(Stored items)
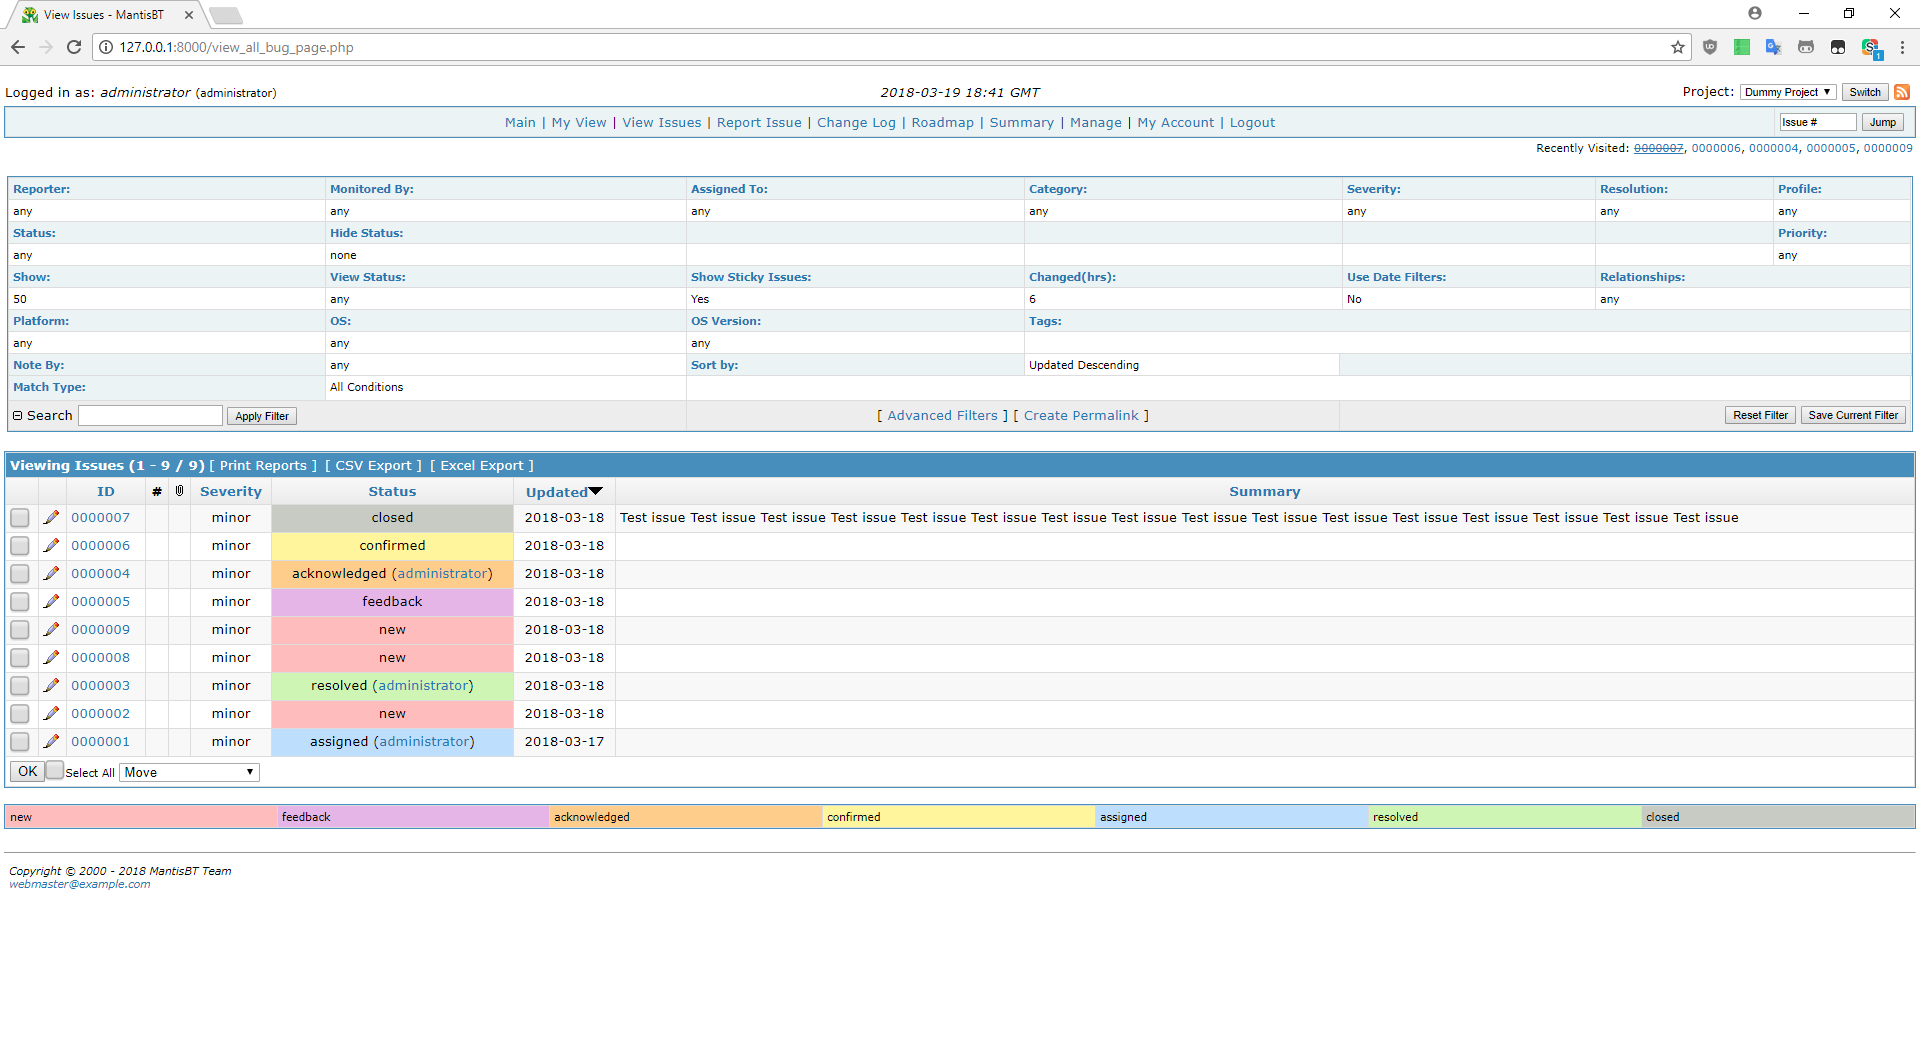This screenshot has height=1040, width=1920.
Task: Click the yellow confirmed legend swatch
Action: pos(958,817)
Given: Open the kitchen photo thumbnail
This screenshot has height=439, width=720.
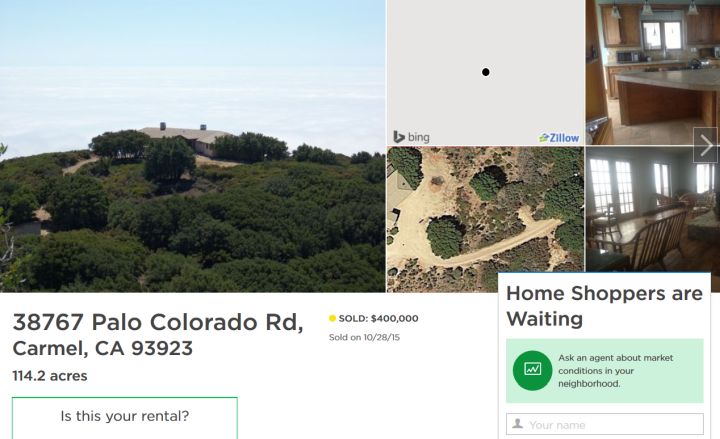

Task item:
Starting at the line that contains "Given: Open the kitchen photo thumbnail", please write out each line through the last line of the data, both ends included, and keep pictures out of the copy.

Response to the task:
Given: Open the kitchen photo thumbnail
This screenshot has height=439, width=720.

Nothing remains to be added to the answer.